# [EXERCISE]
Would you retype exactly the lines below, starting with the one that has "Screen dimensions: 854x662" and going on through the one that has "Task: Click download icon for IBM AIX ZIP", with no pictures and nothing else?

# [RECORD EXCERPTS]
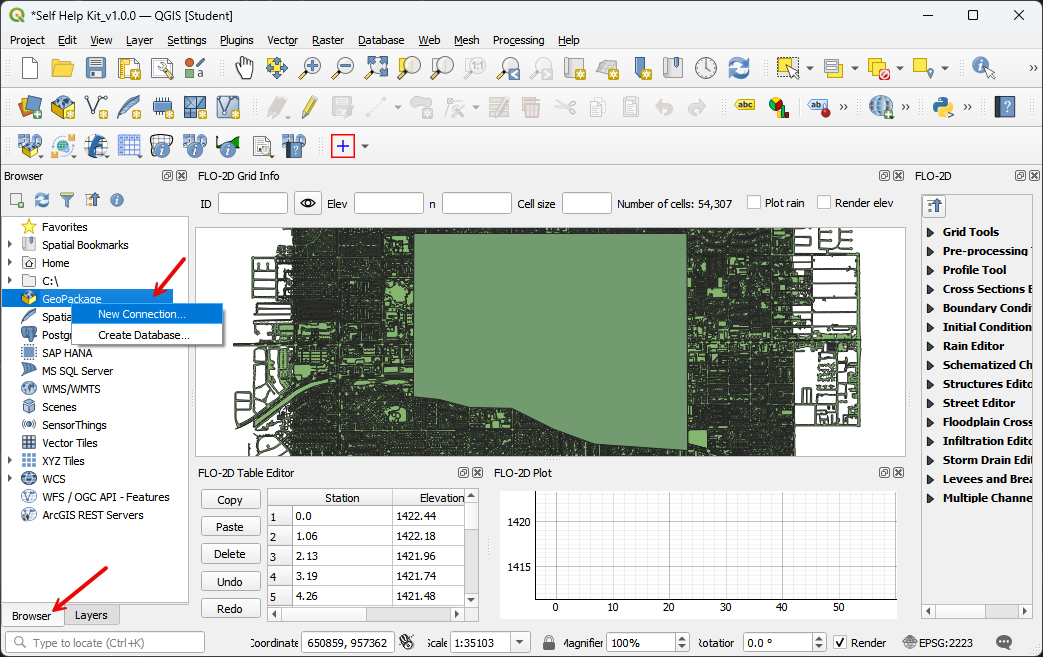This screenshot has width=1043, height=657.
Task: Switch to the Layers tab
Action: pyautogui.click(x=91, y=615)
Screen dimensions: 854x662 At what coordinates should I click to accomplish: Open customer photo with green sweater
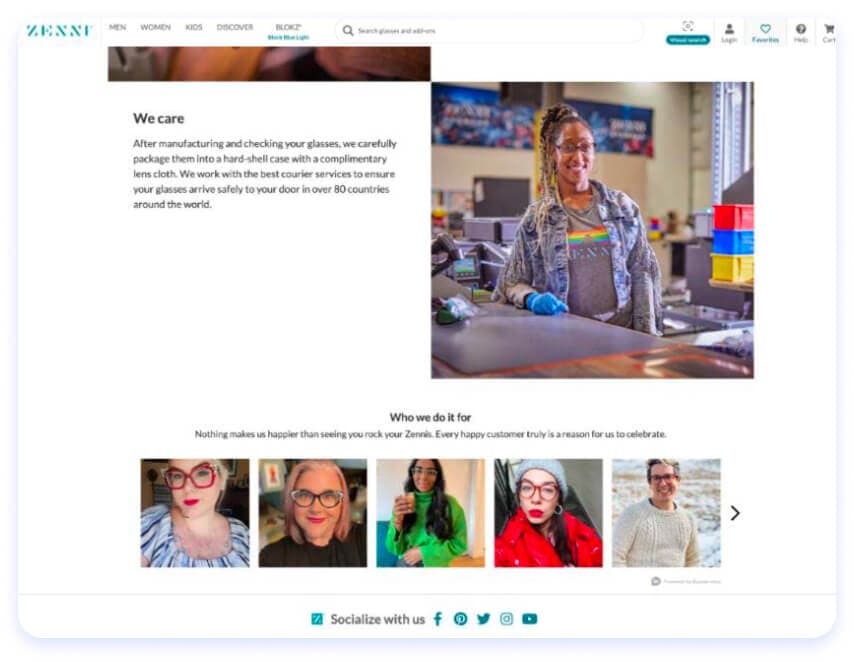point(430,513)
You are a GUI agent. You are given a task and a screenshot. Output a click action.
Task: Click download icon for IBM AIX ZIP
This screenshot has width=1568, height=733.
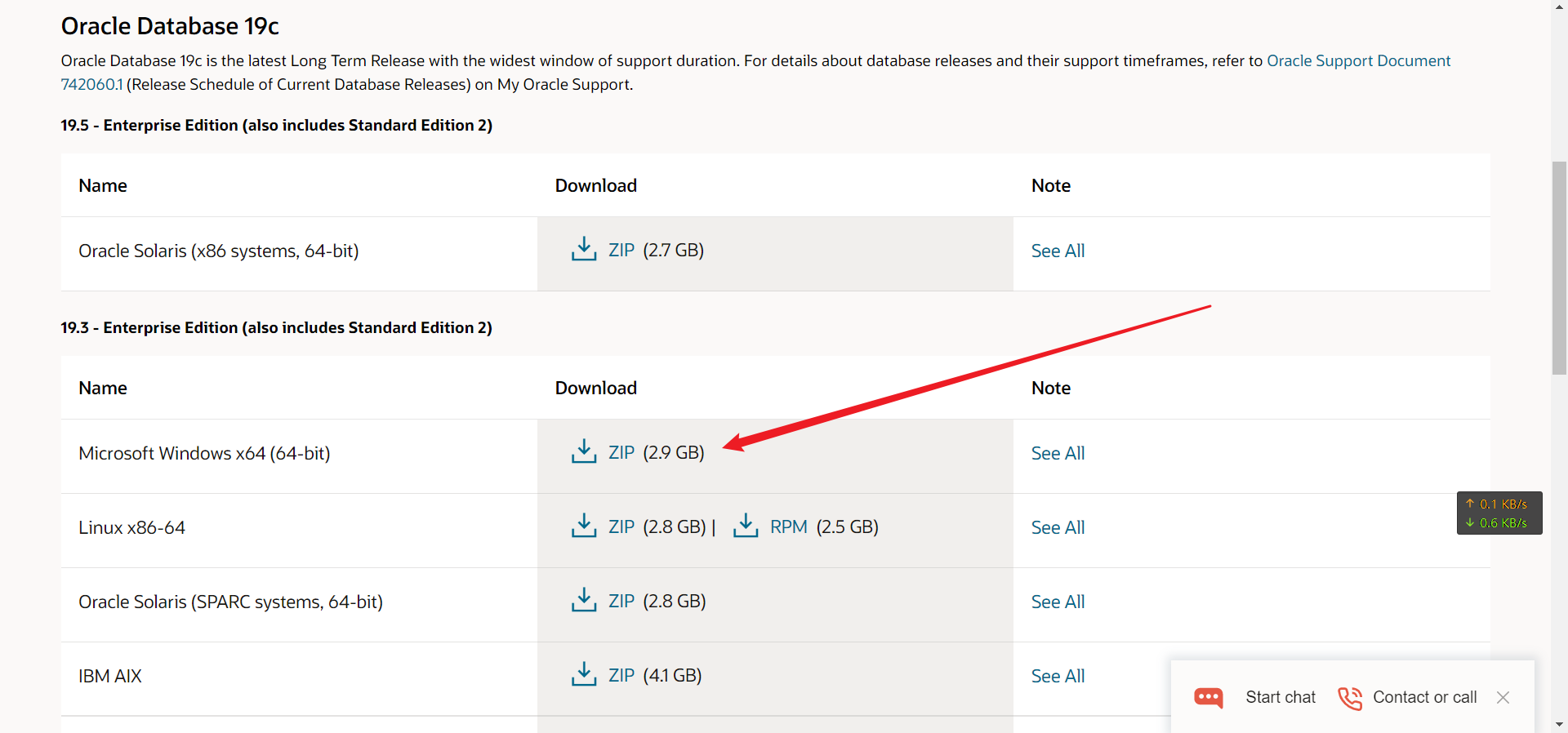[583, 674]
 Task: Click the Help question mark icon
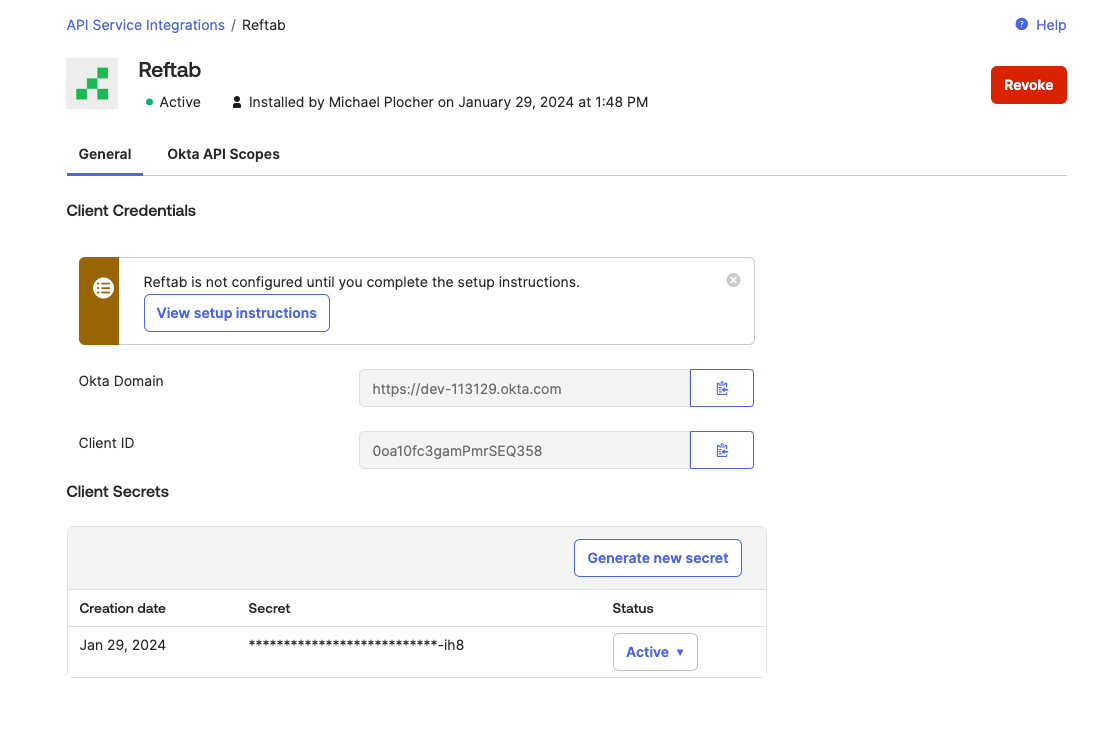(1019, 25)
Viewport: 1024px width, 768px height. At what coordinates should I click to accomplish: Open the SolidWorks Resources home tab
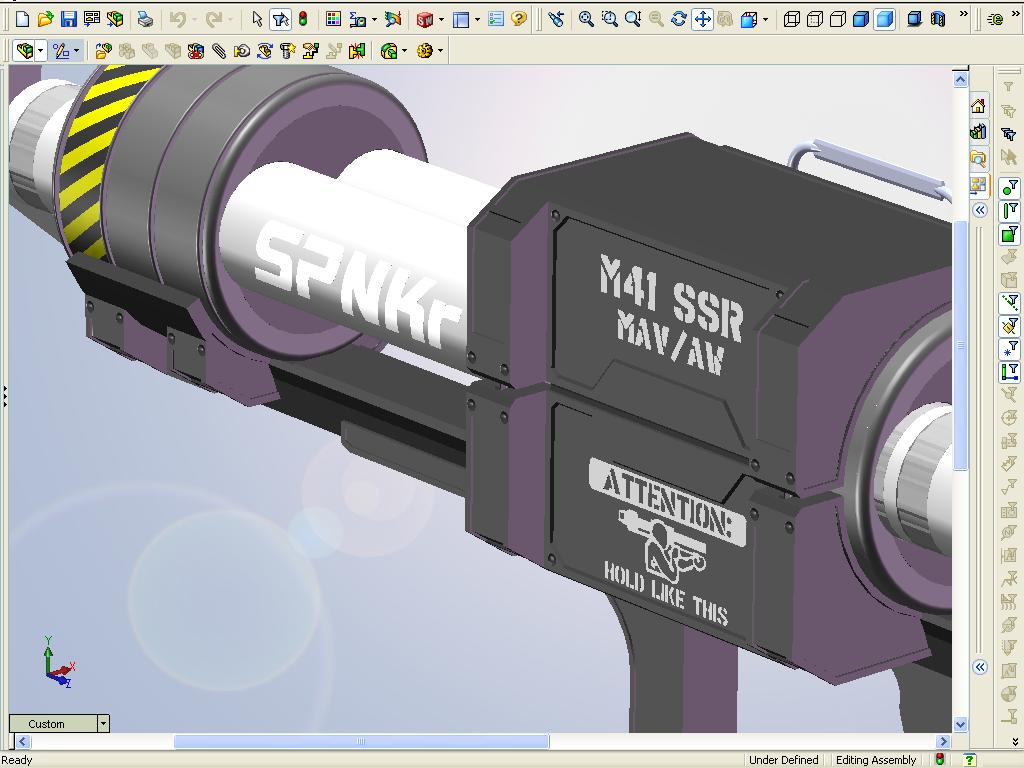click(x=979, y=106)
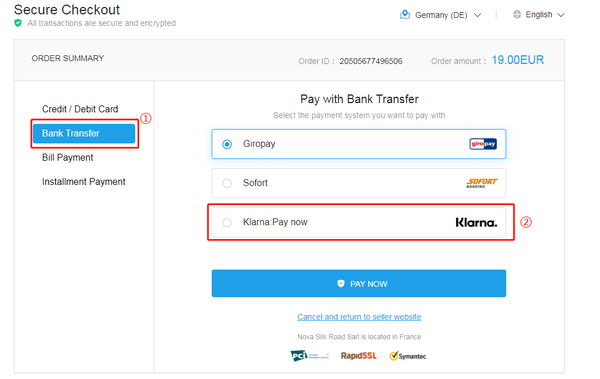Screen dimensions: 600x379
Task: Click the PCI compliance badge
Action: click(309, 356)
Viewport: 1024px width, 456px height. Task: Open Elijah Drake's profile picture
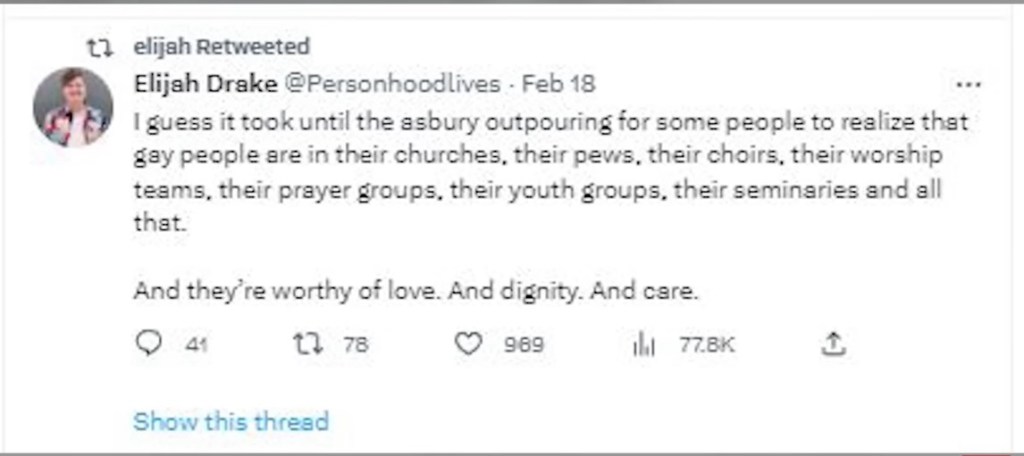click(71, 107)
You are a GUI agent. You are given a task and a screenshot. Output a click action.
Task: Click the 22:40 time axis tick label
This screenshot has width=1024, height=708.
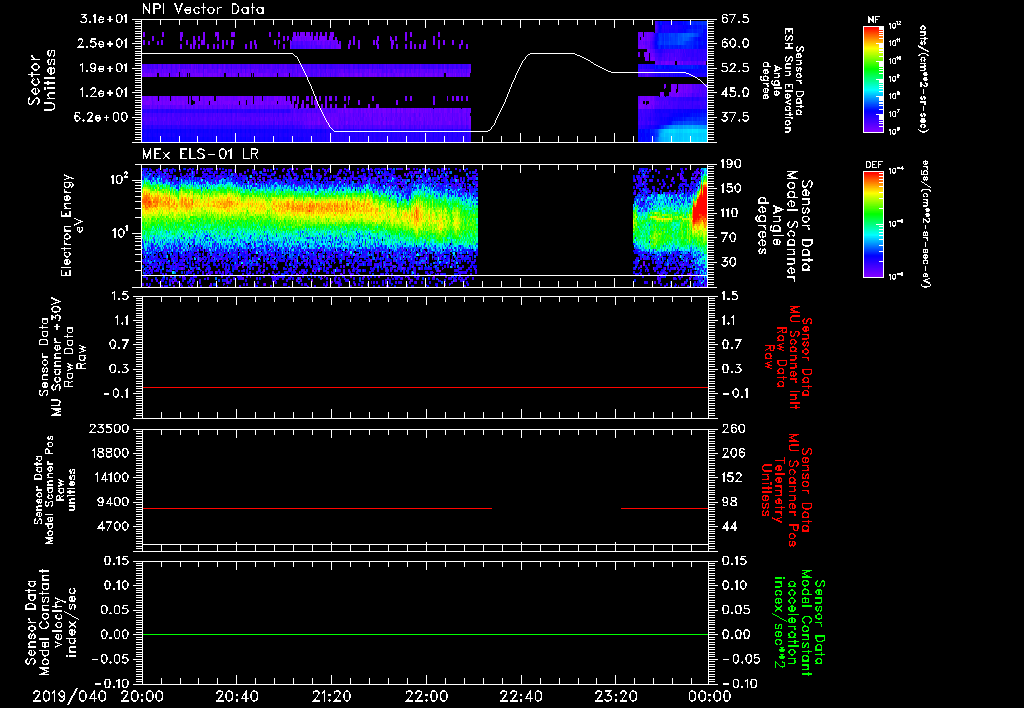[520, 696]

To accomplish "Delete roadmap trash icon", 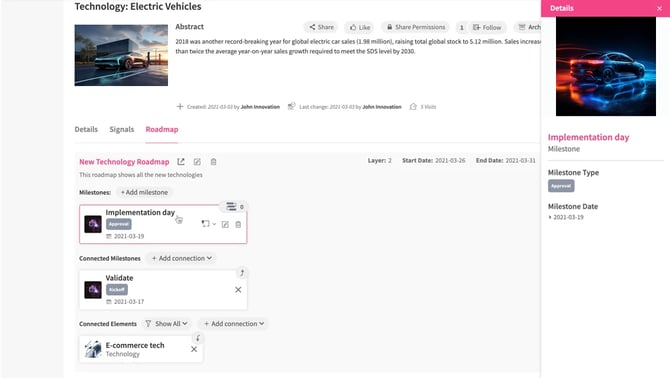I will pos(213,162).
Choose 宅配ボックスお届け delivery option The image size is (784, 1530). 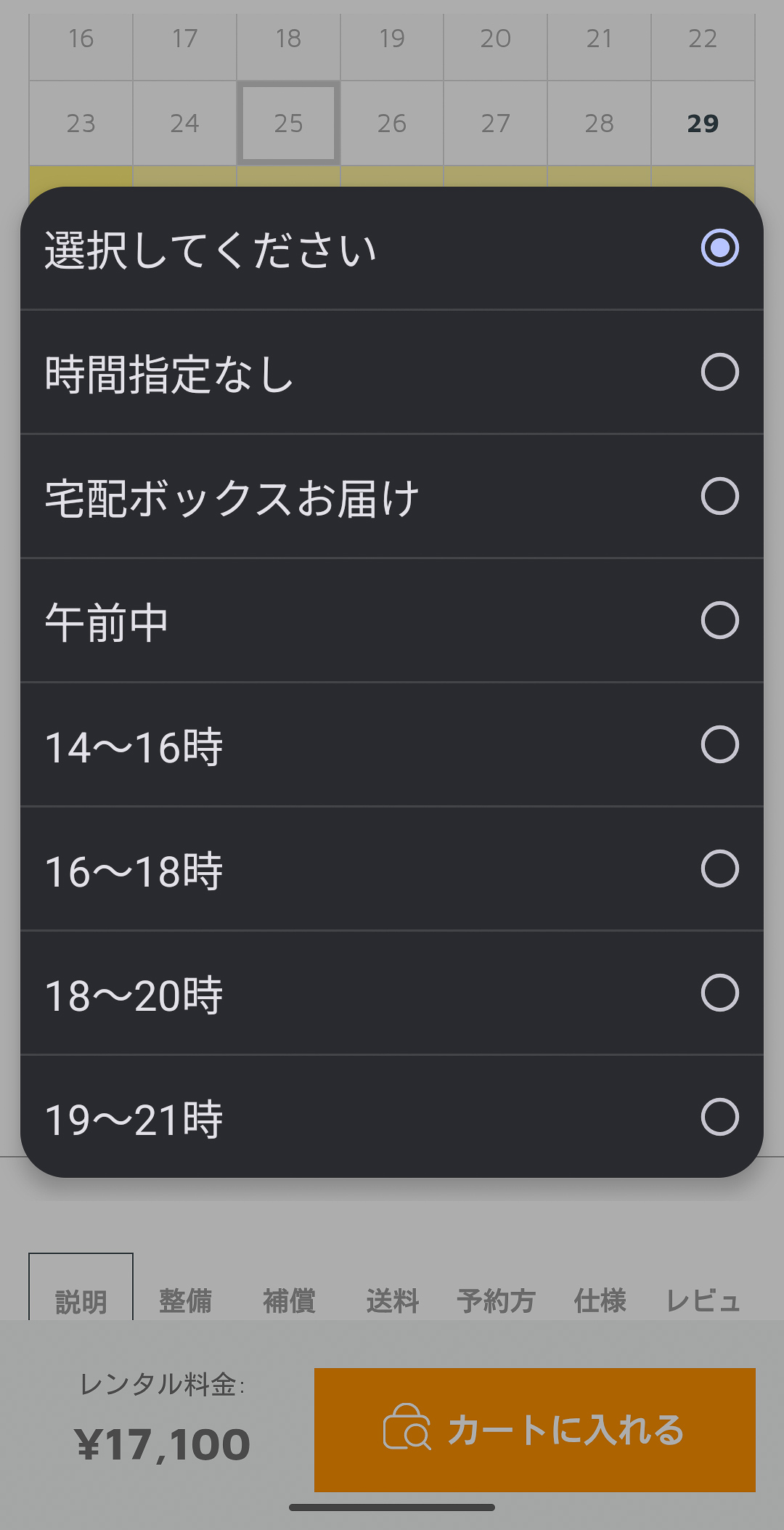pyautogui.click(x=392, y=497)
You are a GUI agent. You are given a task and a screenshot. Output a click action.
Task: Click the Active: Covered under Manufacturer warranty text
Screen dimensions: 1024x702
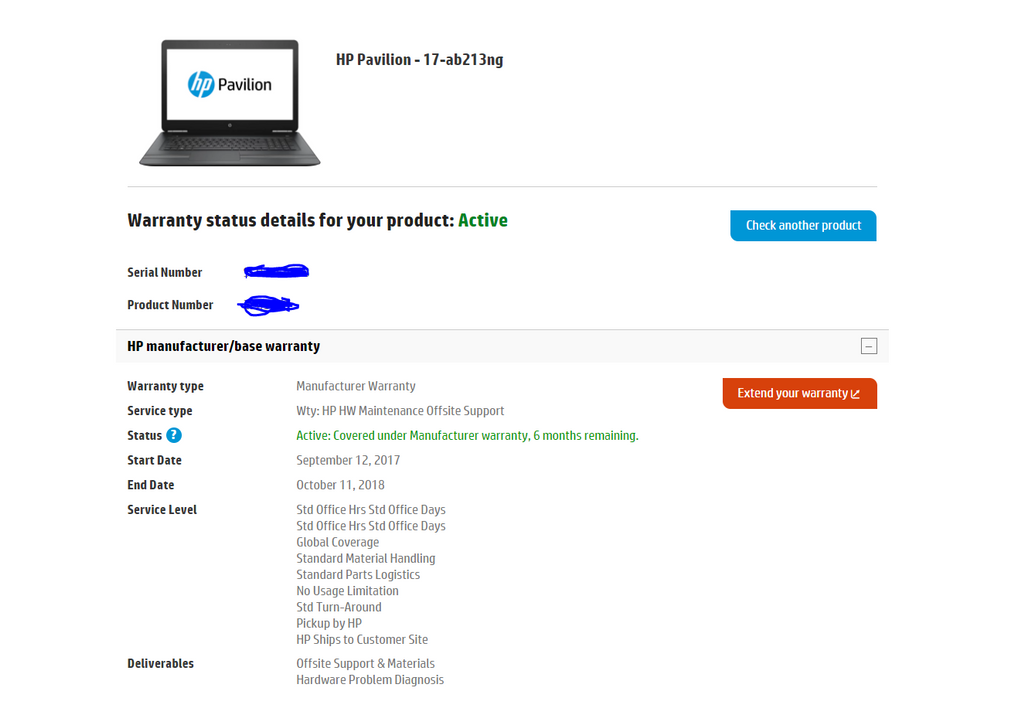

# [TASK RESPONSE]
Screen dimensions: 854x662 At what coordinates should I click to accomplish: Open customer photo with green sweater
point(430,513)
You are a GUI agent. You are given a task and a screenshot. Output a click action.
Task: Click download icon for IBM AIX ZIP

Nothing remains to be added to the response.